Competition to build the greenest house heats up
The Department of Energy's Solar Decathlon is underway, with 20 teams of college and university students scrambling to design, build and manage the best solar-powered house. In their attempt the build the most aesthetically pleasing, energy efficient house, students have not only harnessed the power of light and heat from the sun to but have also taken advantage of cooling breezes and shading. By combining energy efficient techniques with the latest off-the-shelf technology, each team strives to build a green, but still comfortable, home.
While many designs are more traditional, the University of Arizona's Project Sage house boasts a water-filled Trombe wall that forms a solar thermal collector. A piece of glazing over the water captures the heat from sunlight.

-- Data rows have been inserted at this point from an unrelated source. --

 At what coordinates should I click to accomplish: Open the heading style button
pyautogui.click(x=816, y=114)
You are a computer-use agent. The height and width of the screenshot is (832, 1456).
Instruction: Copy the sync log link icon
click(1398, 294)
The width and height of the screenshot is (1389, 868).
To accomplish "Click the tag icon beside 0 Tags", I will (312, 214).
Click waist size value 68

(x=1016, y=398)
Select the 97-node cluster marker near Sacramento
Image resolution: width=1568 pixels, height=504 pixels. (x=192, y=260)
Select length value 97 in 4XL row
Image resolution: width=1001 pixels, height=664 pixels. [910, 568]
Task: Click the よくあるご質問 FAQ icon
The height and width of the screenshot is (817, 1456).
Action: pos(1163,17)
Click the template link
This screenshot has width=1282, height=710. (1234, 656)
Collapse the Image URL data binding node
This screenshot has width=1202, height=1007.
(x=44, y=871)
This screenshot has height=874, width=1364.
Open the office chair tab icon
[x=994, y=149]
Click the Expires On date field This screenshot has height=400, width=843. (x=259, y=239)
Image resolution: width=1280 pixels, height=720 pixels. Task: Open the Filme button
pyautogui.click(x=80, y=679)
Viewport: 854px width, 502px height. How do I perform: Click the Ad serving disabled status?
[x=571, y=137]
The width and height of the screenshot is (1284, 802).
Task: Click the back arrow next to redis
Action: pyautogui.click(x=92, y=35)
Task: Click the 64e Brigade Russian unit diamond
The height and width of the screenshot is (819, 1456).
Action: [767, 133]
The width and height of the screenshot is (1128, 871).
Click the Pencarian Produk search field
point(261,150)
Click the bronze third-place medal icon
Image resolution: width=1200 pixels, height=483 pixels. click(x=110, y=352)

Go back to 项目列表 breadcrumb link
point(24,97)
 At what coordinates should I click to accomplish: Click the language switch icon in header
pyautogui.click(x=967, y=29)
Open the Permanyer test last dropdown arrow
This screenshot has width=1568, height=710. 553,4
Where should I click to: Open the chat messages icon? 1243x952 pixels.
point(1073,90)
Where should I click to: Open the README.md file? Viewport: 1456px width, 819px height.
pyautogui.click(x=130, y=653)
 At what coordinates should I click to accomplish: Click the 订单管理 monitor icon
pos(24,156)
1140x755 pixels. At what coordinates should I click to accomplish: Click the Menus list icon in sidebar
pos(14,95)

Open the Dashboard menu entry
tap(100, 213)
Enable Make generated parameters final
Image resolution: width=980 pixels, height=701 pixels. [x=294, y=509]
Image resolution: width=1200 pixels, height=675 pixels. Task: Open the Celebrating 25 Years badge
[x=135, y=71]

The water absorbs the heat during the day, warming the air between the glass and the wall, and at night, the heat cannot escape back through the glass. In the winter, the rising heat can be sent inside to warm the house, while in the summer it can be vented outside.
Cornel University also crafted a unique house. Their "Silo House" stands out with 3 interconnected rust-colored cylinders placed under floating solar panels. Inside the cylinders are three interconnecting cylindrical rooms situated around a square courtyard shaded by the photovoltaic (PV) panels above. Each silo serves a different function: kitchen, bedroom, and living room. Each room is 16 ft (4.9 m) in diameter, with about 130 ft2 (12.1 m2) of floor space.